EXTRACT:
=== Section Start ===

Despite the prevailing regulatory uncertainty in India, the crypto industry seems to have collected a fandom. As per the International Monetary Fund (IMF), the return correlations of Bitcoin and the Indian stock market have increased ten-fold in the post-pandemic world. This is indicative of the limited risk diversification benefits of cryptocurrencies. At this point, as per the IMF, the correlation between the performances of crypto assets and the overall Asian equity markets stands hiked substantially.
The growing adoption of crypto by retail and institutional investors in Asia, many of whom also participate in the equity markets, has emerged among the key drivers of the increased interconnectedness of crypto and equity markets in Asia.
“We find that the rise in crypto-equity correlations in Asia has been accompanied by a sharp rise in crypto-equity volatility spillovers in India, Vietnam, and Thailand,” the IMF said in a blog post.
This is not the first report released recently that has highlighted the expansion of the crypto culture in the Asian continent.
Back in June, an Accenture report had detailed that in Asian nations like India, Vietnam, China, Indonesia, Japan, Malaysia, Singapore, and Thailand, the holdings of crypto and other digital assets have risen multi-fold in recent years. The report said that the Asians with up to $1 million (roughly Rs. 7 crore) in the continent are investing in virtual assets in a bid to diversify their investment portfolios.
As per the findings, Thailand and Indonesia dwellers hold the maximum percentage of digital assets in Asia, followed by India, Singapore, and Thailand.
Meanwhile, India contributes up to seven percent on the chart representing the percentages of crypto and NFT holdings in Asia. This brings India ahead of Singapore, Japan, and Vietnam — reflecting six percent, three percent and four percent, respectively, in digital asset holdings on the Accenture survey graph.
For now, crypto makes for the fifth largest asset class in Asia.
While the IMF findings suggest a positive growth outlook for the crypto sector in Asia, it also paves way for concerning issues.
As per the post, this growing interconnectedness between the two asset classes permits the transmission of shocks that can impact financial markets.
The global financial body has called for the formulations of relevant legislations that would safeguard these growing number of crypto investors against financial risks as soon as possible.
“A significant effort is needed to address important data gaps that still prevent domestic and international regulators from fully understanding ownership and use of crypto and its intersection with the traditional financial sector,” the IMF noted.
While South Korea and Japan are experimenting with different elements of the cryptoverse like CBDCs and the metaverse, Thailand and Indonesia are focussing on incubating in-house crypto exchanges and tightening rules around crypto crimes.
In India, while start-ups are dabbing in experiments with crypto, Web3 and blockchain sectors, they are treading lightly due to the lack of clarity in regulations.
The Reserve Bank of India (RBI) favours a ban on the cryptocurrency sector, finance minister Nirmala Sitharaman told the parliament in July.
Calling for a global support on crypto regulations, Sitharaman said the RBI is concerned that the involvement of cryptocurrencies in India's existing financial systems may have a destabilising effect on the monetary and fiscal stability of the nation.
Earlier this year, tax laws around virtual digital assets went live in India but the country still awaits an elaborate framework around the crypto sector.

=== Section End ===

Can you extract the stretch of the crypto-in-Asia article from "As per the findings, Thailand" through "for concerning issues.", word for word?

Dataset entries:
=== Section Start ===

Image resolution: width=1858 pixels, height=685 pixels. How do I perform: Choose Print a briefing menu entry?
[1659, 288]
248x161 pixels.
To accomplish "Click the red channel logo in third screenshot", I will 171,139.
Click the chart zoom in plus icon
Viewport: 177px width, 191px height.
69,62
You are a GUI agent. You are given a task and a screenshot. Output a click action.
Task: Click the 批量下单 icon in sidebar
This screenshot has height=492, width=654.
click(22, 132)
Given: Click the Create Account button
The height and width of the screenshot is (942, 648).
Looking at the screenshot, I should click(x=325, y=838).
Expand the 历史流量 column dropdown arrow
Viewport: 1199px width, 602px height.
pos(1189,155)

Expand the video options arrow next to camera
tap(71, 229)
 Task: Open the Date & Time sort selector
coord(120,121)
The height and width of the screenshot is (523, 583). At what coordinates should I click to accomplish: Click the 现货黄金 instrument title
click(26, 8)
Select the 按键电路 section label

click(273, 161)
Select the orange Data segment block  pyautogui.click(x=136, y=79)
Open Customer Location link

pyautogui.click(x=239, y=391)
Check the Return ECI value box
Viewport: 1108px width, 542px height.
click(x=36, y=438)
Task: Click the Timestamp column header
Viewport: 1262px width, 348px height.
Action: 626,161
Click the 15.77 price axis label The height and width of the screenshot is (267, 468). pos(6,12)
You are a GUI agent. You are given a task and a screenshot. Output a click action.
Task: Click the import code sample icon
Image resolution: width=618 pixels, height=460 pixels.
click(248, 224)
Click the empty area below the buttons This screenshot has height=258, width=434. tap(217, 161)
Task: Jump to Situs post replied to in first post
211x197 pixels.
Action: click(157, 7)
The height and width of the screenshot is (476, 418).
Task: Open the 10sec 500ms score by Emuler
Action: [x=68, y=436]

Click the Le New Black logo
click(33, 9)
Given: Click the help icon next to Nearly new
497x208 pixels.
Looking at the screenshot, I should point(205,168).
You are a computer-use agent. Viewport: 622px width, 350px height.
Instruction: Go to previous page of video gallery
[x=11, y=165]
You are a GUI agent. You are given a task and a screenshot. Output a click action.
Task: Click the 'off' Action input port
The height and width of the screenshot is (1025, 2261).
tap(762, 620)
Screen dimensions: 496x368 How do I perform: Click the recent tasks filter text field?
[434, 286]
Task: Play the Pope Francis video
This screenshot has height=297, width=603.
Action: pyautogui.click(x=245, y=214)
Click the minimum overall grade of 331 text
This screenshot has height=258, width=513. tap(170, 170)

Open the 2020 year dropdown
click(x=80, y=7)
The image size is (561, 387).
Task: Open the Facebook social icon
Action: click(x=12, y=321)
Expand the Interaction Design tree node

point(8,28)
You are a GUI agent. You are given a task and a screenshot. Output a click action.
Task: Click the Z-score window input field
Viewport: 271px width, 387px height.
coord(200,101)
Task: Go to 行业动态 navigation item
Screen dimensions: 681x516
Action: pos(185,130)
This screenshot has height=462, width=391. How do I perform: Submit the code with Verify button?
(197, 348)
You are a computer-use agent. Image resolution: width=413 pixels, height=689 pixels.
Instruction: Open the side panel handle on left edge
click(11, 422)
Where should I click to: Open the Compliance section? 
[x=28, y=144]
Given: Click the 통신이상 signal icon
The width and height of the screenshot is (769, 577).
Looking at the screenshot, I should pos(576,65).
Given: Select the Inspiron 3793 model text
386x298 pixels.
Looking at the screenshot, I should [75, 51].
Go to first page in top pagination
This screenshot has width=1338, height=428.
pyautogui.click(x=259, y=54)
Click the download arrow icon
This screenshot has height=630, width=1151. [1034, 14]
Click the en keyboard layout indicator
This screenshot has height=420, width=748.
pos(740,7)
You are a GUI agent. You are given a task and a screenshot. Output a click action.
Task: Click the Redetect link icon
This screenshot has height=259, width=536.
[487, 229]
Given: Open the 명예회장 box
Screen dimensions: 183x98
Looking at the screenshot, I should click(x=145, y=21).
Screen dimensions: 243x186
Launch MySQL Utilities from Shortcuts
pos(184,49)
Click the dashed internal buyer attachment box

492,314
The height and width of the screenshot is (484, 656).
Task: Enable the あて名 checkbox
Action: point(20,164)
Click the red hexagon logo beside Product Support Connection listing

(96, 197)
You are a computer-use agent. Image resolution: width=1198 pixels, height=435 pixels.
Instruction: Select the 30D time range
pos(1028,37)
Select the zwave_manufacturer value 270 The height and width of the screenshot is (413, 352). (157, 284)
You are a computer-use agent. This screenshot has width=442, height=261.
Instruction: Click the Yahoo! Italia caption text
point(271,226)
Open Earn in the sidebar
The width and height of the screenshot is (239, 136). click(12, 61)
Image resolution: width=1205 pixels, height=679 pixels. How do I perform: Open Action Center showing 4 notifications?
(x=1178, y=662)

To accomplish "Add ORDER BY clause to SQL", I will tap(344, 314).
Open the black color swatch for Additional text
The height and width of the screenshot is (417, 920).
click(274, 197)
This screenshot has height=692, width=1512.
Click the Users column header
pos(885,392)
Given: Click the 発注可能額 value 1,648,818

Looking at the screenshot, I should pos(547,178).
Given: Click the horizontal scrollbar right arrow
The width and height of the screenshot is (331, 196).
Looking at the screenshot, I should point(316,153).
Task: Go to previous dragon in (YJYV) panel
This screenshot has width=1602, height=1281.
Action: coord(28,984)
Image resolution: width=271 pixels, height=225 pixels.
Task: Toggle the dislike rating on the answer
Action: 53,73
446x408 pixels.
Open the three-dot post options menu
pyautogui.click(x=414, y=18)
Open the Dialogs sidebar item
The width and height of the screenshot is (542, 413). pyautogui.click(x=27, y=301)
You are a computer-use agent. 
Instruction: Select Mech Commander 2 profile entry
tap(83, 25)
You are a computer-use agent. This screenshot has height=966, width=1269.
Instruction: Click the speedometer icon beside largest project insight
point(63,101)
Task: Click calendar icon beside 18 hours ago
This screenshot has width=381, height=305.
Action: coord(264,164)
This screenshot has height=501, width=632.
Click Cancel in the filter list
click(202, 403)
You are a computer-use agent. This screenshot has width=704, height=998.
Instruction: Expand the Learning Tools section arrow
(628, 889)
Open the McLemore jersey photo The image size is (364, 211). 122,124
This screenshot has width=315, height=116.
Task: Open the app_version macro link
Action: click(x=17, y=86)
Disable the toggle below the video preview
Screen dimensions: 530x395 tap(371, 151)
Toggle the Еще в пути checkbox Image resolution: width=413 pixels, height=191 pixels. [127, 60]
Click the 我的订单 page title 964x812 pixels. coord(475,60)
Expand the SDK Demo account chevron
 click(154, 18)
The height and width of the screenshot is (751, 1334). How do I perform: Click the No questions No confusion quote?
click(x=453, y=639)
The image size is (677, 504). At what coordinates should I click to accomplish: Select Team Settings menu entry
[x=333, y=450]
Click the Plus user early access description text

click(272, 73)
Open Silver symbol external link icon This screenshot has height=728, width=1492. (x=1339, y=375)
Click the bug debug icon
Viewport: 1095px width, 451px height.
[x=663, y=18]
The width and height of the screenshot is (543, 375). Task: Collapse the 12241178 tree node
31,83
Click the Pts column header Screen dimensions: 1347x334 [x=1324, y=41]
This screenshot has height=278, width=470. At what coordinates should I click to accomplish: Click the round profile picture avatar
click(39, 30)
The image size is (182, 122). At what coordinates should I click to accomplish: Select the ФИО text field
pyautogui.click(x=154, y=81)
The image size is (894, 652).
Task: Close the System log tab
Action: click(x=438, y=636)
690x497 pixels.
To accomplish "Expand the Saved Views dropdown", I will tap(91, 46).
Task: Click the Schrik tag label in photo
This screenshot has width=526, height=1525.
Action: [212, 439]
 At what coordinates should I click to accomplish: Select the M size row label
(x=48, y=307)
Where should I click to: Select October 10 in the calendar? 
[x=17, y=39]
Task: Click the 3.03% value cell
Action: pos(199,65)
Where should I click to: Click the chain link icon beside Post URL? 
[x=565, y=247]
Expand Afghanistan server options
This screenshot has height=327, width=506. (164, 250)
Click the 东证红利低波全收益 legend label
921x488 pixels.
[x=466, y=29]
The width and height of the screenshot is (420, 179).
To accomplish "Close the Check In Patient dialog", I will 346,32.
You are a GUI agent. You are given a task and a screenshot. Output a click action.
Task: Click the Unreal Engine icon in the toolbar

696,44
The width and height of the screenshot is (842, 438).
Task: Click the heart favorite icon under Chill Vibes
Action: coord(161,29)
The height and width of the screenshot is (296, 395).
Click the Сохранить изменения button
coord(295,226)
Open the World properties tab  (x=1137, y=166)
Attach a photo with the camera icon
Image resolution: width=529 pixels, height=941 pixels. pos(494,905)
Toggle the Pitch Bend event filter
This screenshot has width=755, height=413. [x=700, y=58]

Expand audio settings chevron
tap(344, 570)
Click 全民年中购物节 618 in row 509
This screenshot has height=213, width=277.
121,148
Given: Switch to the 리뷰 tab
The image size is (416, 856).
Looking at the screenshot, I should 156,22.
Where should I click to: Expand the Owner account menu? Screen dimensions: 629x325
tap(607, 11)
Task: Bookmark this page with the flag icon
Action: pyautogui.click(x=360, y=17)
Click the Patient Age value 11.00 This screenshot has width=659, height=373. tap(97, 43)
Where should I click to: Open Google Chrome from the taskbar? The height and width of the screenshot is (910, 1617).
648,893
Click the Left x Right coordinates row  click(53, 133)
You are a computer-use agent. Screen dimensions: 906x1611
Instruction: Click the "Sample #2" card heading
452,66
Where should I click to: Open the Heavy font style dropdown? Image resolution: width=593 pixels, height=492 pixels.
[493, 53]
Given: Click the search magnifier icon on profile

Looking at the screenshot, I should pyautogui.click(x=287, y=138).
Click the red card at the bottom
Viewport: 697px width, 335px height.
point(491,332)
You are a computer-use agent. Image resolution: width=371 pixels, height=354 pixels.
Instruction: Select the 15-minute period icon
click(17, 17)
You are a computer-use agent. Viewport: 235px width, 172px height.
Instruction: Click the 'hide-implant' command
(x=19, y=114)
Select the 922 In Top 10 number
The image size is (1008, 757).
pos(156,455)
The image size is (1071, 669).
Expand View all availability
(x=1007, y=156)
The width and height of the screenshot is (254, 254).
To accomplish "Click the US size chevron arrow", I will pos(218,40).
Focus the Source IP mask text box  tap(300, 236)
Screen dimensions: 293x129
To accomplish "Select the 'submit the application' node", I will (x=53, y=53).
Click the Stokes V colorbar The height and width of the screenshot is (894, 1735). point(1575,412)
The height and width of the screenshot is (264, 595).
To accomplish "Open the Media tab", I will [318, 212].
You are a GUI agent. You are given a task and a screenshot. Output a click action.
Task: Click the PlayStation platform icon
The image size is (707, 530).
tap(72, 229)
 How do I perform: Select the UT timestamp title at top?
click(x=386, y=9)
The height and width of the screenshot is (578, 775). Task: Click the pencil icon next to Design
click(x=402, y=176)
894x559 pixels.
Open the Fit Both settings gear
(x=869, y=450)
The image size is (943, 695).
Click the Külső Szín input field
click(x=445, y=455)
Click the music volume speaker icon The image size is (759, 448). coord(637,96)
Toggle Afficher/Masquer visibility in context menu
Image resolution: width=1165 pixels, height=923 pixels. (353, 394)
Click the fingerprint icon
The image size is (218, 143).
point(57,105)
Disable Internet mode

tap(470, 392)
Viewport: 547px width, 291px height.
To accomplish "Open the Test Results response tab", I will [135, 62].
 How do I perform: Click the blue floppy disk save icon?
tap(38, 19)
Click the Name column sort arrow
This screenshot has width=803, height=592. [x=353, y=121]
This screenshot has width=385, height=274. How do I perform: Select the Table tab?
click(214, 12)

=== Section End ===

REPLY:
As per the findings, Thailand and Indonesia dwellers hold the maximum percentage of digital assets in Asia, followed by India, Singapore, and Thailand.
Meanwhile, India contributes up to seven percent on the chart representing the percentages of crypto and NFT holdings in Asia. This brings India ahead of Singapore, Japan, and Vietnam — reflecting six percent, three percent and four percent, respectively, in digital asset holdings on the Accenture survey graph.
For now, crypto makes for the fifth largest asset class in Asia.
While the IMF findings suggest a positive growth outlook for the crypto sector in Asia, it also paves way for concerning issues.